++++ Material provided ++++

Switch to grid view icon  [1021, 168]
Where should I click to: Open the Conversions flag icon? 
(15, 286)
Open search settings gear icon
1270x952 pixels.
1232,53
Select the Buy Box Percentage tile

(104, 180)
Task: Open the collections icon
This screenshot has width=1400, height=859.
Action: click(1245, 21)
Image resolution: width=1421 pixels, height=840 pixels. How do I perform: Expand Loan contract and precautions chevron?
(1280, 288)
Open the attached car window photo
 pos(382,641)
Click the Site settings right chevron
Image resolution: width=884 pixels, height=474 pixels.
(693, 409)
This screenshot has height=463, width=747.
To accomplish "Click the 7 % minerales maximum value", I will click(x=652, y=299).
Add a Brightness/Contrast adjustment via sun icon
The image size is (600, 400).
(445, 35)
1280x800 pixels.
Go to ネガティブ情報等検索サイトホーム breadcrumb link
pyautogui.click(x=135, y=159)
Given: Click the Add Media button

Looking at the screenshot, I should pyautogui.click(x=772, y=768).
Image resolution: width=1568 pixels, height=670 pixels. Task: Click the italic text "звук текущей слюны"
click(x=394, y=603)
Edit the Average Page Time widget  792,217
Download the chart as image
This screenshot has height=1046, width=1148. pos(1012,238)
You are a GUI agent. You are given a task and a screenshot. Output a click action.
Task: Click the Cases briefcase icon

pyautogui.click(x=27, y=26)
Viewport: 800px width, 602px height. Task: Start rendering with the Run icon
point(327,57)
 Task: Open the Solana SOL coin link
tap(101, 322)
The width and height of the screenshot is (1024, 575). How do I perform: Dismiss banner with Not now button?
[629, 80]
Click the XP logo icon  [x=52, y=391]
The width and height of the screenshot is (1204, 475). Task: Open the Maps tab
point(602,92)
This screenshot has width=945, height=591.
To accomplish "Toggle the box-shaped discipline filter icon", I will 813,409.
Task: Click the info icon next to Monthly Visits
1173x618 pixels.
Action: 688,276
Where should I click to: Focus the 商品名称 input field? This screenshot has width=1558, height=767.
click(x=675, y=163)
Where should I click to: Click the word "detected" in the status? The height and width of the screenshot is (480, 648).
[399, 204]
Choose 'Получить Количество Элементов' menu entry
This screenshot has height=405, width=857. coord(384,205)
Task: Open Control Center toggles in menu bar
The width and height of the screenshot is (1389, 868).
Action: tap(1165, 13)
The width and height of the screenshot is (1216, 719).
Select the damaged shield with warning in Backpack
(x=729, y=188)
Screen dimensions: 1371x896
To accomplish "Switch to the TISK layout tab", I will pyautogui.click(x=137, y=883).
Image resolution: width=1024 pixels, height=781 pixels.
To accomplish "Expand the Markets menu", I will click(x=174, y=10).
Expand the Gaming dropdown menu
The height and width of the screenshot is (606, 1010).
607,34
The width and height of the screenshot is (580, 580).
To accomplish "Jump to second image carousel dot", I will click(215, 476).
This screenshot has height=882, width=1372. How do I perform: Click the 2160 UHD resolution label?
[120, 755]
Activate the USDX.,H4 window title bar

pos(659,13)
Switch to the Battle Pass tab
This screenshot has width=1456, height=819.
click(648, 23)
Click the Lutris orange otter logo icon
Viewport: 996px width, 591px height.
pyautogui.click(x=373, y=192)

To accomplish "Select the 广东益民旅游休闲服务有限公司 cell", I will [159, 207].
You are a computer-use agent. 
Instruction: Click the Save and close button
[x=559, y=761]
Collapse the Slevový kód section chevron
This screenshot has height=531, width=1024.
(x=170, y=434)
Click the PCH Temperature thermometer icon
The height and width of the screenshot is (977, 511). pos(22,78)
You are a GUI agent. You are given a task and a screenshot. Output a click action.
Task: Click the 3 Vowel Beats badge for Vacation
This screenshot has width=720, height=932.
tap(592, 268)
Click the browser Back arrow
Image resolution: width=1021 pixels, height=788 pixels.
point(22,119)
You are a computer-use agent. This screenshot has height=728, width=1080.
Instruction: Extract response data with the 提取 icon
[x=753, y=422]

++++

**Task objective**
Restate word for word the lines in the material above from the one with "Choose 'Получить Количество" to the one with "The width and height of the screenshot is (1216, 719)."; both of those lines count, and nothing else does.

**Answer to this task**
Choose 'Получить Количество Элементов' menu entry
This screenshot has height=405, width=857. coord(384,205)
Task: Open Control Center toggles in menu bar
The width and height of the screenshot is (1389, 868).
Action: tap(1165, 13)
The width and height of the screenshot is (1216, 719).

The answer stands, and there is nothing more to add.